Importance of Belt Grips

If there is one piece of clothing we all have in common, men and women, that would be the belt (or at least some kind of reinforced material around our waist. 

We all need our pants to be in place and since we use the belts to carry stuff around (or the pants pockets), the belts must be a bit stronger than the usual clothing fabrics.

Why is that important for us?

Because in jacket grappling sports, the belt is one very important, but very underused uniform part (except in Sambo, where the Georgians make careers in belt grips).

Hips is where force is generated. Be it Boxing, Wrestling or BJJ, the hips are one of the most important parts of the human body, if you want to throw a punch, lift and throw someone off the ground or if you want to apply leverage and bent someone’s joint backwards with enough force, to break them.

In Judo, all throws are executed after attacker brings his hips or legs close to the defender.

In BJJ and all Submission Wrestling styles, the hips are used for the application of the Guard variations and to secure tight holds for submissions.

It is obvious, that if one controls his opponent’s hips, he controls the pace of the fight and dictates the outcome.

Hip control and how to achieve it:

In standing, during grip fight, attacker can reach and grip the belt from the back, front and side (several variants are shown in my grip instructional UNSYMMETRICAL GRIPS). He could either keep the distance between themselves, by simple extending and locking his arm, or he could close the distance, by pulling towards his own hips or legs and execute a throw.

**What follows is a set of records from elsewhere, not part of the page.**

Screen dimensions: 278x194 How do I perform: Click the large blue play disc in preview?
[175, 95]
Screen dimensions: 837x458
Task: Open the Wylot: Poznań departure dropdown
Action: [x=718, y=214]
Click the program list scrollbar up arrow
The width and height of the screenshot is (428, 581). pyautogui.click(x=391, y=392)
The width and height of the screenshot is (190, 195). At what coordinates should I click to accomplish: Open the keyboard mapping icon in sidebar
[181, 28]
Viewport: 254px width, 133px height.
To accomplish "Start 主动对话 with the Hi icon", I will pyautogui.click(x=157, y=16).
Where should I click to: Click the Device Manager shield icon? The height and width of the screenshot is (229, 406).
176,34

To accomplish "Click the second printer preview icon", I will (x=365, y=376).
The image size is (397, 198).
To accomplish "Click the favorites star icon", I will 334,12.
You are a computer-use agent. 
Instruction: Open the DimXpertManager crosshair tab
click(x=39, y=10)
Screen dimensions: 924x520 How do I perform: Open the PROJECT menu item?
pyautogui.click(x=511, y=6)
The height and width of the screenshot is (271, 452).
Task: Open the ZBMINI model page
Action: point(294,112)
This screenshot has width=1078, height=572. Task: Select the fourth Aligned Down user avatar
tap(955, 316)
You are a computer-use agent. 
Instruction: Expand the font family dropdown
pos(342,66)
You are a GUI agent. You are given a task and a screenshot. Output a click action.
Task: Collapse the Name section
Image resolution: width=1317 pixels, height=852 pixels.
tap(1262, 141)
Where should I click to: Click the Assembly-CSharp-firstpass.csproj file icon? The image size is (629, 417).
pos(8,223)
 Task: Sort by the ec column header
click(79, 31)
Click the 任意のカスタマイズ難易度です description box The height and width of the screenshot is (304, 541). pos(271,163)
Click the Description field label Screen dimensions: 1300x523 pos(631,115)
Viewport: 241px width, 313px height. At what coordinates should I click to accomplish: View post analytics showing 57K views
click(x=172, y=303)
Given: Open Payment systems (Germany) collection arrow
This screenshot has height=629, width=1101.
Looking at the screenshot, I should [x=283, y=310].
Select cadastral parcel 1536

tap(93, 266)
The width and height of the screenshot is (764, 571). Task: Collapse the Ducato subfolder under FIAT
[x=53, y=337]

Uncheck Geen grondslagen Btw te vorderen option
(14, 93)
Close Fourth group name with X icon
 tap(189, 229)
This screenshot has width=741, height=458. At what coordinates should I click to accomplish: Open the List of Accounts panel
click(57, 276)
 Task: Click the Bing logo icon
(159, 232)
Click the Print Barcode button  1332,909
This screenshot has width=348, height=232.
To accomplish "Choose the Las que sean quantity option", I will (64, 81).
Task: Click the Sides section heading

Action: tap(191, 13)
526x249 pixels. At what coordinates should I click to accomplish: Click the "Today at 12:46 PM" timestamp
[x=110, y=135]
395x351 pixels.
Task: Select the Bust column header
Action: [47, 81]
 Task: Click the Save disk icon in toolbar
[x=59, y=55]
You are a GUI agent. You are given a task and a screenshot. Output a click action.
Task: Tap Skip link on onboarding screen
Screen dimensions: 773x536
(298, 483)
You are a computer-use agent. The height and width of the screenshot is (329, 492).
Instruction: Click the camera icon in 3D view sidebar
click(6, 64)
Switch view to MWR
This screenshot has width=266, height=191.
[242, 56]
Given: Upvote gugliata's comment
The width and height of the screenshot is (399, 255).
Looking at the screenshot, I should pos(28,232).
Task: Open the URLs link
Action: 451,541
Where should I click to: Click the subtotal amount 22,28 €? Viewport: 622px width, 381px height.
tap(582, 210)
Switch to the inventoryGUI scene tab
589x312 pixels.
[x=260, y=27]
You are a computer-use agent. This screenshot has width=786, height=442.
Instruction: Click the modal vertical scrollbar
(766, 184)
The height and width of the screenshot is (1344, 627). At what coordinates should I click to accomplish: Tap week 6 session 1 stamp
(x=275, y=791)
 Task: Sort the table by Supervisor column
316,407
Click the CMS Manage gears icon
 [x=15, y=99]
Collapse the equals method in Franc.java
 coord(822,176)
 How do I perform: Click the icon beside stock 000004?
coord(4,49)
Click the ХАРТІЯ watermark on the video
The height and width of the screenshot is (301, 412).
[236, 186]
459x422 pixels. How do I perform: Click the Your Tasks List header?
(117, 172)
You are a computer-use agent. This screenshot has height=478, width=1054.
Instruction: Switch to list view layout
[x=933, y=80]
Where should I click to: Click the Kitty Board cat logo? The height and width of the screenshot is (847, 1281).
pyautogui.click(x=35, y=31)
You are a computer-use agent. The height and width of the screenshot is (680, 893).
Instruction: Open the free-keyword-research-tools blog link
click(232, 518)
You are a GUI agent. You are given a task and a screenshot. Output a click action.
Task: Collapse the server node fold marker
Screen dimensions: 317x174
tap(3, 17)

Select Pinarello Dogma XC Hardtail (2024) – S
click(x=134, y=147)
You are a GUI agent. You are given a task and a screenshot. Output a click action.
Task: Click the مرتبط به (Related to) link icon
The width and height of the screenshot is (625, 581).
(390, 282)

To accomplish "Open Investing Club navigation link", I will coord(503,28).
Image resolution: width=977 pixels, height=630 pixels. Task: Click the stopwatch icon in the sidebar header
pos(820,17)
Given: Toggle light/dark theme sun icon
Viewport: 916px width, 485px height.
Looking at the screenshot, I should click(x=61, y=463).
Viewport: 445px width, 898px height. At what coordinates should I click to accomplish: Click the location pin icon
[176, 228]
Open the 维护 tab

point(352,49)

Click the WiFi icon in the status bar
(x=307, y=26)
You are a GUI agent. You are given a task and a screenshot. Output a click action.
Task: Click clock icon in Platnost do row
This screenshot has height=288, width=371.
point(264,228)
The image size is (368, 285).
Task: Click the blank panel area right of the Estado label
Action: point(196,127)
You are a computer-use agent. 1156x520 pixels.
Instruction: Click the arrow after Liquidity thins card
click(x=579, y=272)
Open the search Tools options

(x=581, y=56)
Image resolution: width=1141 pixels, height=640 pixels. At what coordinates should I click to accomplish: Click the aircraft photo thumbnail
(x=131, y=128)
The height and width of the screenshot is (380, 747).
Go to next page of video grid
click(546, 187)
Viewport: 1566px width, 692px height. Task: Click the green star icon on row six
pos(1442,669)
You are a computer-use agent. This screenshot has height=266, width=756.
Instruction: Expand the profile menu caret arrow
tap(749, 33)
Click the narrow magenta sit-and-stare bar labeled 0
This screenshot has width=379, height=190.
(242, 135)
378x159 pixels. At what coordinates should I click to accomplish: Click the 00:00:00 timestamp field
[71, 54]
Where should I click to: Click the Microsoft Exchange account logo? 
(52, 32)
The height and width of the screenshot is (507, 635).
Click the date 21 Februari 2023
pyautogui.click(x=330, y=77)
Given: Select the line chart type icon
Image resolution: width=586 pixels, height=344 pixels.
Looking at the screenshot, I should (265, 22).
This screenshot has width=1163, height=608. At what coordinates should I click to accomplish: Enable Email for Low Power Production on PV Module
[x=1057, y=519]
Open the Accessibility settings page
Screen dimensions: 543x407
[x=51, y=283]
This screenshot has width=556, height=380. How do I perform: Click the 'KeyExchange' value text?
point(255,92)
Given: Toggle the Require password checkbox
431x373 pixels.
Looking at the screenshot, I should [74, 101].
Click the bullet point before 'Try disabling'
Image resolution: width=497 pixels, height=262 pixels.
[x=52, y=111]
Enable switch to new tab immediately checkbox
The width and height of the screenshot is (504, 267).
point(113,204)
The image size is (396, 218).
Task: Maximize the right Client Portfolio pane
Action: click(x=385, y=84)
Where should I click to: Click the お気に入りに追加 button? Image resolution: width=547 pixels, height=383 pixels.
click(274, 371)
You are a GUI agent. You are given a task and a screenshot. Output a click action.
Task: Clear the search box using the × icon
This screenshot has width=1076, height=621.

As a way to increase the pressure on opponent’s hips or to disable him, some players lift the belt up (forcing the other athlete on his toes) or put their weight on the belt, down (forcing the other athlete to “sit”) . 

On the ground, it is very common for the guard passers, to grip the belt of the guard player, pinning his hips to the mat and use the opportunity to waltz around his legs.

From the bottom, the belt can be used to escape positions, similar to the one I show in this video (useful in Sambo and some of the BJJ organization):

In Judo, belt grips are only allowed for the duration of 5 seconds, mostly as attacking grip. If the grip is held longer, it is recognized as a defensive method and hence, penalized.

That been said, there is a way to go around that rule, by gripping the stitching part (connecting the jacket to the Gi skirt), above the usual belt position, which is also quite strong and wide, so essentially it is the same as gripping the belt, but completely legal:

Back grip, above the belt line

Belts are tied in the middle of the human body, making it equally easy to control the upper or the lower part of the opponent’s body with our free hand. 

It is then just a matter of drilled in muscle memory, to execute combination of upper, lower body attacks, be it in standing or on the ground.